> _PASSAGE PROVIDED_:
•••
About this Research Topic
NETosis is a unique form of cell death that is characterized by the release of decondensed chromatin and granular contents to the extracellular space. The initial observation of NETosis placed the process within the context of the innate immune response to infections. Neutrophils, the most numerous leukocytes that arrive quickly at the site of an infection, were the first cell type shown to undergo extracellular trap formation. However, subsequent studies showed that other granulocytes are also capable of releasing nuclear chromatin following stimulation. The extracellular chromatin acts to immobilize microbes and prevent their dispersal in the host. Bacterial breakdown products and inflammatory stimuli induce NETosis and the release of NETs requires enzyme activities. Histones in NET chromatin become modified by peptidylarginine deiminase 4 (PAD4) and cleaved at specific sites by proteases. NETs serve for attachment of bactericidal enzymes including myeloperoxidase, leukocyte proteases, and the cathelicidin LL-37.
While the benefit of NETs in an infection appears clear, NETs also figure prominently at the center of various pathologic states. Therefore, it is important for NETs to be efficiently cleared; else digestive enzymes may gain access to tissues where inflammation takes place. Persistent NET exposure at sites of inflammation may lead to a further complication: NET antigens may provoke acquired immune responses and, over time, could initiate autoimmune reactions. Recent studies identified aberrant NET synthesis and/or clearance in inflammatory/autoimmune conditions such as systemic lupus erythematosus (SLE), psoriasis, ANCA-positive vasculitis, gout and Felty’s syndrome. In the case of SLE, for example, it appears that LL-37 exposed in the NETs may be a significant trigger of type I Interferon responses in this disease. Recent evidence also implicates aberrant NET formation in the development of endothelial damage, atherosclerosis and thrombosis.
•••
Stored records
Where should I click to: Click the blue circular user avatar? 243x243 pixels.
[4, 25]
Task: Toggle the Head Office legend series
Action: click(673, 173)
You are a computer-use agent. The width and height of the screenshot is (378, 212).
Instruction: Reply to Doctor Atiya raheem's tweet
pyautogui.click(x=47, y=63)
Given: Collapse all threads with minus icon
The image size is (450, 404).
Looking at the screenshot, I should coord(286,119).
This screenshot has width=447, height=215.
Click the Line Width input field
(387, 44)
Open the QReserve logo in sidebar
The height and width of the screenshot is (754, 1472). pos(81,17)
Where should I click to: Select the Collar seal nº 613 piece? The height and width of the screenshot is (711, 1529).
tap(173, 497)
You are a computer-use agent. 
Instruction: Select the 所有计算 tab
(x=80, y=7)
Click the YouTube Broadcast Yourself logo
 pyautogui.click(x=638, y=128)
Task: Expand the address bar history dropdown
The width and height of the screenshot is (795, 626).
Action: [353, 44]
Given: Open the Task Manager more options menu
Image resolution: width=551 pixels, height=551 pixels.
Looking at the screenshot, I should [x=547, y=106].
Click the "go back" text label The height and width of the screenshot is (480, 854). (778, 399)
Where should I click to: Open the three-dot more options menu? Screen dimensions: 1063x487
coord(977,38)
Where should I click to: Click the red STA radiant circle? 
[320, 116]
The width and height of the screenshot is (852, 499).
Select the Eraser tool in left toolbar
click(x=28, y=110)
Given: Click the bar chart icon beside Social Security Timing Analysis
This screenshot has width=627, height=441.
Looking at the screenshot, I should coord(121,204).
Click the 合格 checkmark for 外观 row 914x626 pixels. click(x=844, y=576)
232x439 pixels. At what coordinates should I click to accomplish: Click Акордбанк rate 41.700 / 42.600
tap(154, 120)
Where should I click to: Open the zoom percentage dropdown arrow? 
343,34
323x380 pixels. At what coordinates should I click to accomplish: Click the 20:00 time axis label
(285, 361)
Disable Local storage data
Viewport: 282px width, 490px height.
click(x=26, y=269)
•••
> _WORK REQUEST_:
Answer these questions from the NETosis overview:
(a) Which cell type was the first shown to undergo extracellular trap formation?
(b) Which enzyme modifies the histones in NET chromatin?
(c) In SLE, what exposed in the NETs may be a significant trigger of type I Interferon responses?

> _YOUR RESPONSE_:
(a) Neutrophils
(b) Peptidylarginine deiminase 4 (PAD4)
(c) LL-37